Page 168 - An account of the Lodge of Nine Muses No. 235. 1777 to 2012UGLE
P. 168

168                    An Account of the

                Nothing more was heard of the matter; similar proposals have since been made
             from time to time with the same result.
                12 February 1901. “...The Lodge of the Nine Muses hereby records its
             profound sorrow on the lamented death of Her late Most Gracious Majesty
             Queen Victoria, with expressions of sympathy with, and congratulations on his
             accession to, H.M. King Edward VII.” The Queen had died on January 22. The
             present generation can form little idea of the shock felt at the death of Queen
             Victoria, who had been on the throne since 1837. No one much under eighty
             had any but childish recollections of the years before her accession; through evil
             and good report she had held her own amid giants throughout two generations,
             and had achieved in her lifetime a kind of legendary immortality. The writer,
             though the loyal subject of successive kings, believes he is not alone in hesitating
             for an instant before recognising the most familiar of anthems as anything but
             “God save the Queen”.
                The minutes contain no reference to the accessions or coronations of George IV,
             William IV, or Victoria, or to the deaths of those two Kings or that of George III.
                12 December  1901.  A  petition was signed, at the instance of Bro. Lord
             Templetown, for application to the Grand Lodge for the formation of a new
             Lodge to be called The Lodge of Erin.
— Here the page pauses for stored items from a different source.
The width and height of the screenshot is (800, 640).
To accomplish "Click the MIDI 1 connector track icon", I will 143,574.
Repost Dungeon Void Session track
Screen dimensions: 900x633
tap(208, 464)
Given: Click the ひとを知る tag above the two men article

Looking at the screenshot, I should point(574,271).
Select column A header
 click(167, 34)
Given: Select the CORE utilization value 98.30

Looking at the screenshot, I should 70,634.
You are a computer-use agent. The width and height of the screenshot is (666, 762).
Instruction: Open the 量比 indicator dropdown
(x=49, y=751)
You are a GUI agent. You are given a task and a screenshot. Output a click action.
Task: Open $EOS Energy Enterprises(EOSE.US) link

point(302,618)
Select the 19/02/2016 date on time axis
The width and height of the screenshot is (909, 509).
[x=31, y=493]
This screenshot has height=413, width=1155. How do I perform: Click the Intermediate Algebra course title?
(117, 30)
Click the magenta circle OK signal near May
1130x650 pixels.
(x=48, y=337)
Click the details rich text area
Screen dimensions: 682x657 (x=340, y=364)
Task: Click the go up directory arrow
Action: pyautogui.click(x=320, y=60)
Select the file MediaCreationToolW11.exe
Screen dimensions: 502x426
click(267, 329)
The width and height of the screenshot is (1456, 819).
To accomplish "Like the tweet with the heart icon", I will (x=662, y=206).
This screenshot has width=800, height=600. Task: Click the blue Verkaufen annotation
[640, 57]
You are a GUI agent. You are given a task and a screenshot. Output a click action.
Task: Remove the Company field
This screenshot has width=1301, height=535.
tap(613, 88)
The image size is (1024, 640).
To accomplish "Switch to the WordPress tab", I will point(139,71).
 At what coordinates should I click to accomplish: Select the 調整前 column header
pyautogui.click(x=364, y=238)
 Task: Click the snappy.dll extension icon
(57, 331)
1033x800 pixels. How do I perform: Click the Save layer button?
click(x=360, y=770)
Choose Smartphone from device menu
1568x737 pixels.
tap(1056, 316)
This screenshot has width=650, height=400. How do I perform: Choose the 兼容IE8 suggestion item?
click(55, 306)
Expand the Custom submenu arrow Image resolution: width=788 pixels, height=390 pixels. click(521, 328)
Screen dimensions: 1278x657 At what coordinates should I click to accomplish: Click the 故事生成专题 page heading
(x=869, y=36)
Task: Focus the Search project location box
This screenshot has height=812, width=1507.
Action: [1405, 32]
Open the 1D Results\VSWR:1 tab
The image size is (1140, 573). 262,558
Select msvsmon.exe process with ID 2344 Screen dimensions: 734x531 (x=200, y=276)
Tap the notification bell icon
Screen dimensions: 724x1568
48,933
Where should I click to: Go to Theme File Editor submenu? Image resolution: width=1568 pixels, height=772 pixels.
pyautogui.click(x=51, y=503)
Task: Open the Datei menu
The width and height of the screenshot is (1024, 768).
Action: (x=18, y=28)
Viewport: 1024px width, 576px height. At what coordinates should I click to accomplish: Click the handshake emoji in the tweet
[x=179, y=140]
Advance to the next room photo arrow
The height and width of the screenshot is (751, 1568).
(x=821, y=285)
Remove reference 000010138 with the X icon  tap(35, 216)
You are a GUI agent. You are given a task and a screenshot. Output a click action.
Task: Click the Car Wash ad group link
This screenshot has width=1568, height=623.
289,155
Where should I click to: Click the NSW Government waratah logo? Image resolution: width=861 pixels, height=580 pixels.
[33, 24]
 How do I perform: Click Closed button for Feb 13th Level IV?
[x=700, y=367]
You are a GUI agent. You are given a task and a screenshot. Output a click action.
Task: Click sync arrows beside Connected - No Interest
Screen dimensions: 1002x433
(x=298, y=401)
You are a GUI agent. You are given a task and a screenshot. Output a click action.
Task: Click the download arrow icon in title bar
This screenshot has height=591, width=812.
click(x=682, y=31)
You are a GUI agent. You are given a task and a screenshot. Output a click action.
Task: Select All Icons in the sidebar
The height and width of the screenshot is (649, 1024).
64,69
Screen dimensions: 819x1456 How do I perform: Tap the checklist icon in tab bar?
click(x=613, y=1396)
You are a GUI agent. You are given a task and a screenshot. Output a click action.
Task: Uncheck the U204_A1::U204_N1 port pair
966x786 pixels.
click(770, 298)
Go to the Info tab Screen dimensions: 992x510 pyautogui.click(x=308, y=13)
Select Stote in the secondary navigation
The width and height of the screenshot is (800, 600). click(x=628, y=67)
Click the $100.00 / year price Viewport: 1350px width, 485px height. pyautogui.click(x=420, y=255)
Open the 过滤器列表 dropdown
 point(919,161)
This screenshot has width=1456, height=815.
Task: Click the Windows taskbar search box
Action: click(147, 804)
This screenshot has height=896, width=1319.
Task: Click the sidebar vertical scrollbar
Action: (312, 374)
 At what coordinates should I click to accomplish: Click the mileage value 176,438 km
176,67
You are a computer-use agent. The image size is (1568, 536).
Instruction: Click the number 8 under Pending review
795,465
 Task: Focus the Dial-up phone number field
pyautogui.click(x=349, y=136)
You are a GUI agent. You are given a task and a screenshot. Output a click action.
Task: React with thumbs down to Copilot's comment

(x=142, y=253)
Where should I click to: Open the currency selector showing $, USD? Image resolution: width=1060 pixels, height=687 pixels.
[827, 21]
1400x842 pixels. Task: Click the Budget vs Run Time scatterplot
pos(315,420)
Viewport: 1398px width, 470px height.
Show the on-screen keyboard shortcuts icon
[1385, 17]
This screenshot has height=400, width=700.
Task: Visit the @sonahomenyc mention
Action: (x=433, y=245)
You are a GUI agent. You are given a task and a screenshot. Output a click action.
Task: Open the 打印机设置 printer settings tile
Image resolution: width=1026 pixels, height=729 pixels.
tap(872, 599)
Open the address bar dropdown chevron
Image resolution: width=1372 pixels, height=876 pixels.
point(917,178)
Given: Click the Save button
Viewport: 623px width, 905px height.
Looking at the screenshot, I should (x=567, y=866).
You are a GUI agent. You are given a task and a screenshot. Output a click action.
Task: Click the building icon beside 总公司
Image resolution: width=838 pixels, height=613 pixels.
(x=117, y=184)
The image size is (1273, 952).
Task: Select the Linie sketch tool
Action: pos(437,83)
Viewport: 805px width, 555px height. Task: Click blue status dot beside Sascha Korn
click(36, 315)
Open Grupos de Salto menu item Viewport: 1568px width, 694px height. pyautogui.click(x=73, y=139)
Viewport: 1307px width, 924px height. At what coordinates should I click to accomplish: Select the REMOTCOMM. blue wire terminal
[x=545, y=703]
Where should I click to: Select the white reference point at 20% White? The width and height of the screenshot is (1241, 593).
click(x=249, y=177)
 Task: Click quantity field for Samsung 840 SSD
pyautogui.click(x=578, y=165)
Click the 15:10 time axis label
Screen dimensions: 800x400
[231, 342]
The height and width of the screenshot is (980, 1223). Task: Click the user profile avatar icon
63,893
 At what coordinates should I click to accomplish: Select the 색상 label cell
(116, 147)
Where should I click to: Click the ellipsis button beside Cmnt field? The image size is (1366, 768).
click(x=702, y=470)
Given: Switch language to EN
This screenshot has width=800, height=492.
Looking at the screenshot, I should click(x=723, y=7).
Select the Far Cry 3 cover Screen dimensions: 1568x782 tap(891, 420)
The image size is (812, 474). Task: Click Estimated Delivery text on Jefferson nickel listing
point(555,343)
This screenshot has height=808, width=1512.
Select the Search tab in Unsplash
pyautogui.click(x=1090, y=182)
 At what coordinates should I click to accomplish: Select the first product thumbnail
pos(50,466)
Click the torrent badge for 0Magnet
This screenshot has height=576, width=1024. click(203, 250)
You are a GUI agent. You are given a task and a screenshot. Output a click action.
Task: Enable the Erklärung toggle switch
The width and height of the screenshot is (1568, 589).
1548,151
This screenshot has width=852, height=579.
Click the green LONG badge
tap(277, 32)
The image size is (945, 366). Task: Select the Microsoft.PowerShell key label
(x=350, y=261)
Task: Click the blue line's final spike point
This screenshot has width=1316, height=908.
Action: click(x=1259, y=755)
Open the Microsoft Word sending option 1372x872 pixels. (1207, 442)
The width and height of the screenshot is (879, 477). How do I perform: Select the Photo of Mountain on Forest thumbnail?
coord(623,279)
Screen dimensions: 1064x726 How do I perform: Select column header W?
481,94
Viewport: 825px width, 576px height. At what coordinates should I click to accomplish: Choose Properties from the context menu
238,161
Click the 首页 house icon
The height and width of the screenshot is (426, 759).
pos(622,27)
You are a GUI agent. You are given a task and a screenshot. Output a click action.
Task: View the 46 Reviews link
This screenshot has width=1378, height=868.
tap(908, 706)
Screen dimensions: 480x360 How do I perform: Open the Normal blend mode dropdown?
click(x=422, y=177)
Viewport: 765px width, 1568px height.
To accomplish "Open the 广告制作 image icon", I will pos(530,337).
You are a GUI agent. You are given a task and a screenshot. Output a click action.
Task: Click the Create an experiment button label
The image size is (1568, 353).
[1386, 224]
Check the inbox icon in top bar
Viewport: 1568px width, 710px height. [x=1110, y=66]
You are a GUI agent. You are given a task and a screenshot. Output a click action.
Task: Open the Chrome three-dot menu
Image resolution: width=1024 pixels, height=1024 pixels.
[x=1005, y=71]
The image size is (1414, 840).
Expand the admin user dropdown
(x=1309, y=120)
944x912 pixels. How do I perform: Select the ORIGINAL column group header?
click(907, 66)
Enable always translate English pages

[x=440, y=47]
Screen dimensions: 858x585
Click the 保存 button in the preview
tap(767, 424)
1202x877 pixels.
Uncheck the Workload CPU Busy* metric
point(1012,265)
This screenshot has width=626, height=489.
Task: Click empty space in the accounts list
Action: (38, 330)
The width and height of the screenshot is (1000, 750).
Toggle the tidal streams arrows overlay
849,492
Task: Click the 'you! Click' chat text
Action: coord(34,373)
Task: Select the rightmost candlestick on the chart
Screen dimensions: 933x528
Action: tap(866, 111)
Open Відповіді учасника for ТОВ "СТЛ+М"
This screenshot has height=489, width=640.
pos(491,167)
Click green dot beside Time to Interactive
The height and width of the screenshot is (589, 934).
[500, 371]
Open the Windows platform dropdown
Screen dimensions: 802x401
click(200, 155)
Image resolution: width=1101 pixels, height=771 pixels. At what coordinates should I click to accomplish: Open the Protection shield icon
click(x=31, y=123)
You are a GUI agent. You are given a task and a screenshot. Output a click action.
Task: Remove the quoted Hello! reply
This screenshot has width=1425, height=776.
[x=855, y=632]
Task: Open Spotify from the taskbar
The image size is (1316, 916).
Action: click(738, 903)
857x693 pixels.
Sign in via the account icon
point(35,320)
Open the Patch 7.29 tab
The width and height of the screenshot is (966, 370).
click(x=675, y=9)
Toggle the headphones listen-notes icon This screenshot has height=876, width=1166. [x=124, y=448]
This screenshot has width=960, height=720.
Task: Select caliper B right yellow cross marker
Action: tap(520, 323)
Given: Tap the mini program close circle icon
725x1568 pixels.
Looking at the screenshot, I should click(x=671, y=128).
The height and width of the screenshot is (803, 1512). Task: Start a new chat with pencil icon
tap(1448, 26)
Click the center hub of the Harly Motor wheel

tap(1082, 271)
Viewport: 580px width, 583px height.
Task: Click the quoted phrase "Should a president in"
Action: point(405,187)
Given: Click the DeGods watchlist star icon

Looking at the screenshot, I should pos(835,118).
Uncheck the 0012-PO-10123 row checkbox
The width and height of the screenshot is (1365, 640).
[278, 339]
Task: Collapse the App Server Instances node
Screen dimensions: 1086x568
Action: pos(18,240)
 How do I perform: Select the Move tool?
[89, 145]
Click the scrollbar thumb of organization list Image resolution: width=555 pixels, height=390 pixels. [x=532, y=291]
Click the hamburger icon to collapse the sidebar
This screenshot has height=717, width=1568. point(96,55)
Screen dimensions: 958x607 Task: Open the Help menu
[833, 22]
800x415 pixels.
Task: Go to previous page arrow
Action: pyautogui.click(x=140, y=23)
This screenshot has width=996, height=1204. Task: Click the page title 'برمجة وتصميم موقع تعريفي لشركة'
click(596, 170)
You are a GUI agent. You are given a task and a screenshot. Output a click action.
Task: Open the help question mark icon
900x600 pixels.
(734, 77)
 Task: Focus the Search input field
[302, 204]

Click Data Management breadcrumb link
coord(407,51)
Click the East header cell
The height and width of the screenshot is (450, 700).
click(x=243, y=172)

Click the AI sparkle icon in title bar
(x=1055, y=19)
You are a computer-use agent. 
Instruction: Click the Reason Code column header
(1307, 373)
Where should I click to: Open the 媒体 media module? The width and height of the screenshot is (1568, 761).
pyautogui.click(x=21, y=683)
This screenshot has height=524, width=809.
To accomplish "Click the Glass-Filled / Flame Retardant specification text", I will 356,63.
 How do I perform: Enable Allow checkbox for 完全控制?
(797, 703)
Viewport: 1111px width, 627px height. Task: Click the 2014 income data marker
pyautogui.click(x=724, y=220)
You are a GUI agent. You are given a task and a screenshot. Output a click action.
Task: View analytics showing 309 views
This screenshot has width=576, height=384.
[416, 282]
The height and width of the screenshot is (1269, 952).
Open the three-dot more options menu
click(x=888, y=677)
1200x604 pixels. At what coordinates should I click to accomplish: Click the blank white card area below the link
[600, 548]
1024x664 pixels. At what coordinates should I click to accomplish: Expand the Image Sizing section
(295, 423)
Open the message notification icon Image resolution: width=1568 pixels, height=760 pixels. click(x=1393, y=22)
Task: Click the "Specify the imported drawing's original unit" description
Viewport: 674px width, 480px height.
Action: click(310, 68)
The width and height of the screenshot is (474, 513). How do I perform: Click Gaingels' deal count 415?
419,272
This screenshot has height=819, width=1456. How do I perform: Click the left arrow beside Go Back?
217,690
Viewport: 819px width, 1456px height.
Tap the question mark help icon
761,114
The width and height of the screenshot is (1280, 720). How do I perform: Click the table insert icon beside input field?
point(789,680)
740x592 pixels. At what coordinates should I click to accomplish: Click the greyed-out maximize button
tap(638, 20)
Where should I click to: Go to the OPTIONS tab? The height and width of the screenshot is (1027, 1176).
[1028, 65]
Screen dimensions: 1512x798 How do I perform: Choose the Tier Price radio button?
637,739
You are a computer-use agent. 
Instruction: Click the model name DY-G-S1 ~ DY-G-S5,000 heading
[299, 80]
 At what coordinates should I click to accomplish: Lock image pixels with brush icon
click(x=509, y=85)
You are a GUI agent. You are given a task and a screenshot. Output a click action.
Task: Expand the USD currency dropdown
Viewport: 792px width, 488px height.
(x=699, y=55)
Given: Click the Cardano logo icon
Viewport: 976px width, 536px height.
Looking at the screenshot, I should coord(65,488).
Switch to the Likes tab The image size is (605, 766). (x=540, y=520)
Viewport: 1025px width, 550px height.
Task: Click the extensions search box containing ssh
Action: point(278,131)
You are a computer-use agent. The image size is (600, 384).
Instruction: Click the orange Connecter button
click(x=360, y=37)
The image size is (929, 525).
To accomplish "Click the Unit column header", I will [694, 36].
The Lodge, No. 2895, was formed in 1902,
             and meets in London.
                [11 November 1902] The W.M. suggested that it might be expedient for the
             Lodge to adopt the practice in vogue at some Lodges of having one meeting in
             the year to which no visitors were invited in order to discuss the internal affairs
             of the Lodge.
                A committee appointed to consider the proposal reported on 10 February 1903,
                That it is desirable from time to time as occasion may arise to afford facilities
             for discussing matters appertaining to the internal affairs of the Lodge and that
             the March meeting would be a convenient meeting to set apart for the purpose
             provided at the previous meeting it be so arranged as the result of a Report of a
             Committee previously appointed which sets forth the special matters it is deemed
             desirable to discuss in the absence of visitors. Upon such an evening members
             will request their guests to attend the Banquet only.